Some of the terminals that look like aluminum are aluminum, some tinned copper alloy. To tell the difference, scratch it. Aluminum is light grey all the way through. Tinned alloy is usually yellowish underneath. Tinned also accepts solder well.
A good solder joint will not crack under vibration or temperature extremes a typical car will see. A wire solder joint is not meant to hold the wires together mechanically. The wires are to be twisted or wrapped or tied or whatever for the mechanical joint. The solder is to bind the electrical aspect of the wires. Circuit board soldering can mechanically hold light components to the electrical connection, but larger components are separately soldered via a ground plane with a mechanically twisted tab or crimped or glued.
A "cold" solder joint will go bad usually cracking. A "cold" solder joint occurs when the joint is moved before the solder cools to solid temperature. A poor mechanical twist of wire will allow movement for a "cold" to possibly form. A good solid mechanical twist will not. A dirty solder joint will fail as well.
Pipe soldering is a bit different. The solder joint is an extremely thin gap between the pipe and fitting. They do provide a mechanical joint, but only when the gap is small. There is also a lot more surface area than a wire joint. Pipe joints usually also fail due to a cold or dirty joint.
I'll trust a good solder joint more than a good crimp.
Oh, also there was some bad solder alloys produced during the transition from lead based to lead-free solder, that was the cause of alot failures as well.
Most of the stuff that I quoted above regarding solder joint failures WAS prompted by the military. Even the highest quality level solder joints, namely military and aerospace (not just aircraft, but things like satellites and space capsules and space shuttles) have had solder joint failures, in all types of printed circuit boards, and not just with heavy components.
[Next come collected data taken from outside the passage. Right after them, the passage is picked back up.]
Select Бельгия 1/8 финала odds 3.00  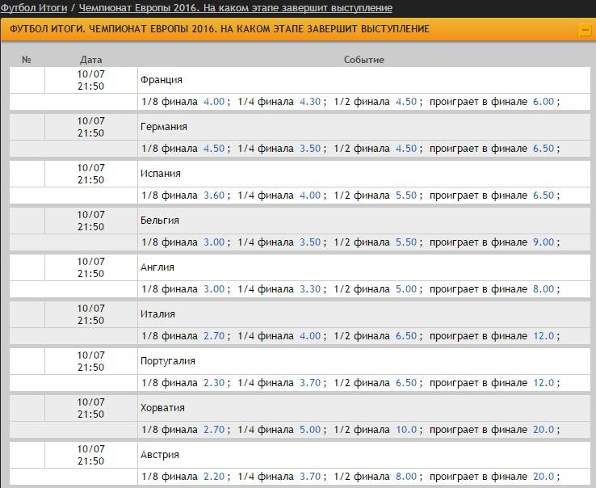tap(214, 242)
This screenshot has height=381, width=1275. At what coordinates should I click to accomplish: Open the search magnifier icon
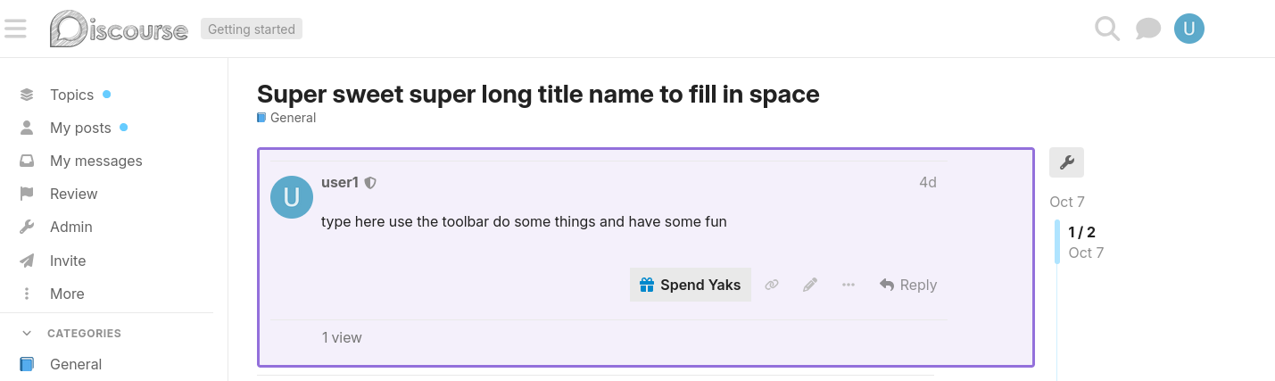coord(1106,29)
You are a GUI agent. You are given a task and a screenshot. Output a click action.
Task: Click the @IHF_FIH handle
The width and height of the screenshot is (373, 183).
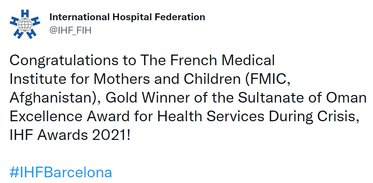click(x=71, y=30)
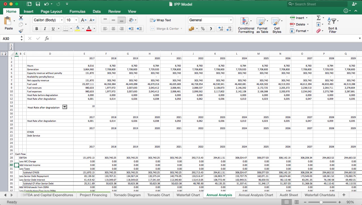This screenshot has height=205, width=362.
Task: Apply Percent number style
Action: (203, 29)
It continues to be a leading failure mode to this day, even in solder joints that are made under carefully controlled conditions, with as close to perfect soldering processes, on solder joints that are X-Ray'd, in aerospace and in the military. This is NOT a new occurrence, it has been happening for a long, long time, pretty much since we have been using solder as a way of electrically joining components and wires. Studies on solder joint integrity have been going on for at least 80 years, if not longer. Solder joint failures even occur, to this day, on tiny surface mount resistors that weigh just a gram or two.
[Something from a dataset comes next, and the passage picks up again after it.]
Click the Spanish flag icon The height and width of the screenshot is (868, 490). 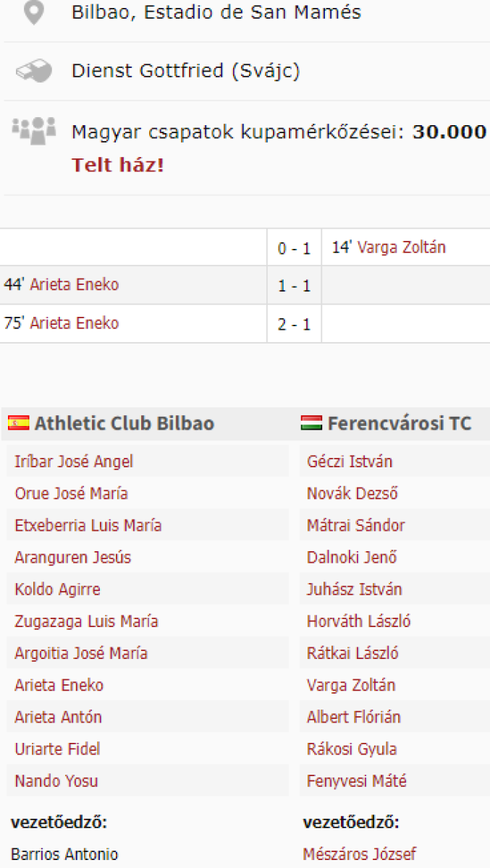point(19,423)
A lot of mechanically secure, properly made solder joints also fail. What happens is that the solder joint fractures. Then moisture and dirt get into the crack. If what caused the initial fracture continues (and in the majority of the time, it is vibration), the fracture will continue to expand, moisture and dirt will continue to get into the crack, and a failure will occur over time. How long it takes to fail is a function of both the amount and intensity of the vibration, and to a lesser extent, temperature swings. In all cases, the cause of the failure is the same, it is the inflexibility of the solder itself that is the issue. Solder is NOT flexible; it cannot absorb vibration, nor can it expand and contract at the same rate as the components that is is joining together. Note: this even disregards improperly made solder joints, whether they are cold, dirty, just bad, or poor quality solder (i.e. where the proportion of the tin/lead is off, or even in the newer non-lead solder).
Solder joints WILL crack in automotive conditions. The automotive environment is not particularly benign; there is vibration (engine and other internal components, plus whatever the road/tire interface contributes) and cars are typically used in all sorts of weather (-40 to +45C outside air temperature, and typically, -40 to about +100C or so under-hood). This is a lot more difficult than say, a PC, or an LCD TV, which may cycle a few times during transportation, and spend most of their lives inside a house at about 22C, no vibration at all. Components often times have to be specified for automotive use, and cost more. Even so, one of the leading causes of electrical failures in consumer electronics, automotive electronics, industiral electronics (central office switches, cellular base stations, power plant control panels), and even military/aerospace electronics is solder joint failures.
The ideal crimping tool is the ratchet crimper, which is what is called a controlled cycle tool in that it is not left to the opinion of the operator whether the crimp was sufficiently compressed or not. You keep squeezing the handles until the tool releases, and you have a good crimp. Takes the person out of the equation in terms of crimp quality, so that you don't get great crimps to start with, but as time goes on, the crimp quality suffers due to the operator getting tired, or bored. You will also note that the ratchet crimper makes a flat crimp, whereas the non-ratchet crimpers make a smaller indent that is often times curved, or more of a groove. This makes it a lot less iffy as to whether the crimp was made evenly, so if the wire is slightly misaligned, it isn't an issue with a ratchet crimper.
As with all things, don't cheap out on the crimp terminals. The amount of engineering that has gone into the crimp terminal would amaze most people. I highly doubt that the dollar store terminals, or the ones on Allie or Bang Good have had that kind of effort put into them.